WHAT TO DO -
Copy out each of the following records word for word, keeping every line as it appears.

ENTRIES SHOWN -
-- START --

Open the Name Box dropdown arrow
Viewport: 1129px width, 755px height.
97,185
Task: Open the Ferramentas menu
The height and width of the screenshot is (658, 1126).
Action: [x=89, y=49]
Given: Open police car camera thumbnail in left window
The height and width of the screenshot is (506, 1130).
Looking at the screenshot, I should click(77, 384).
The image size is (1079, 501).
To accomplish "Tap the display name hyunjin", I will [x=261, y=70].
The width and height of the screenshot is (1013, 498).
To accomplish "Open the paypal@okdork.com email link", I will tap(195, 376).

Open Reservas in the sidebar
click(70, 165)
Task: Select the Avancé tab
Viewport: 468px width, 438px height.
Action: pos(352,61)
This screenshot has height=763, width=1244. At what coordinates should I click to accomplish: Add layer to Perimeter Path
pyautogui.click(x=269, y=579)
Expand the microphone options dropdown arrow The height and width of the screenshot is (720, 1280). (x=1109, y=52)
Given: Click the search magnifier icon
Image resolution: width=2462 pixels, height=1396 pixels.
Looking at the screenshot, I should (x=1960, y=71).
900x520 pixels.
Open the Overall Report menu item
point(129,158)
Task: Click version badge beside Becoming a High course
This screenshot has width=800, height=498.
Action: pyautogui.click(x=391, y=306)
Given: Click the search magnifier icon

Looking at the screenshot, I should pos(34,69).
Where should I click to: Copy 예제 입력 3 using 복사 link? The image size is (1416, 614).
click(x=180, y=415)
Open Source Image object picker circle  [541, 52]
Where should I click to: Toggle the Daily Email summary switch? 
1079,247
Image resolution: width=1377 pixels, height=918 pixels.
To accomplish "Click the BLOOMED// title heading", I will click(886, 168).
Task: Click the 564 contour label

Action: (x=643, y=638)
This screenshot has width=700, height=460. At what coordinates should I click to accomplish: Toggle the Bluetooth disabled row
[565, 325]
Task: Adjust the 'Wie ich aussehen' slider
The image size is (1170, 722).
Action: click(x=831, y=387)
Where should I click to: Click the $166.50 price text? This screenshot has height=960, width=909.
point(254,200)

-- END --

THE SOLUTION -
Open the Name Box dropdown arrow
Viewport: 1129px width, 755px height.
97,185
Task: Open the Ferramentas menu
The height and width of the screenshot is (658, 1126).
Action: [x=89, y=49]
Given: Open police car camera thumbnail in left window
The height and width of the screenshot is (506, 1130).
Looking at the screenshot, I should click(77, 384).
The image size is (1079, 501).
To accomplish "Tap the display name hyunjin", I will [x=261, y=70].
The width and height of the screenshot is (1013, 498).
To accomplish "Open the paypal@okdork.com email link", I will tap(195, 376).

Open Reservas in the sidebar
click(70, 165)
Task: Select the Avancé tab
Viewport: 468px width, 438px height.
Action: pos(352,61)
This screenshot has height=763, width=1244. At what coordinates should I click to accomplish: Add layer to Perimeter Path
pyautogui.click(x=269, y=579)
Expand the microphone options dropdown arrow The height and width of the screenshot is (720, 1280). (x=1109, y=52)
Given: Click the search magnifier icon
Image resolution: width=2462 pixels, height=1396 pixels.
Looking at the screenshot, I should (x=1960, y=71).
900x520 pixels.
Open the Overall Report menu item
point(129,158)
Task: Click version badge beside Becoming a High course
This screenshot has width=800, height=498.
Action: pyautogui.click(x=391, y=306)
Given: Click the search magnifier icon

Looking at the screenshot, I should pos(34,69).
Where should I click to: Copy 예제 입력 3 using 복사 link? The image size is (1416, 614).
click(x=180, y=415)
Open Source Image object picker circle  [541, 52]
Where should I click to: Toggle the Daily Email summary switch? 
1079,247
Image resolution: width=1377 pixels, height=918 pixels.
To accomplish "Click the BLOOMED// title heading", I will click(886, 168).
Task: Click the 564 contour label

Action: (x=643, y=638)
This screenshot has width=700, height=460. At what coordinates should I click to accomplish: Toggle the Bluetooth disabled row
[565, 325]
Task: Adjust the 'Wie ich aussehen' slider
The image size is (1170, 722).
Action: click(x=831, y=387)
Where should I click to: Click the $166.50 price text? This screenshot has height=960, width=909.
point(254,200)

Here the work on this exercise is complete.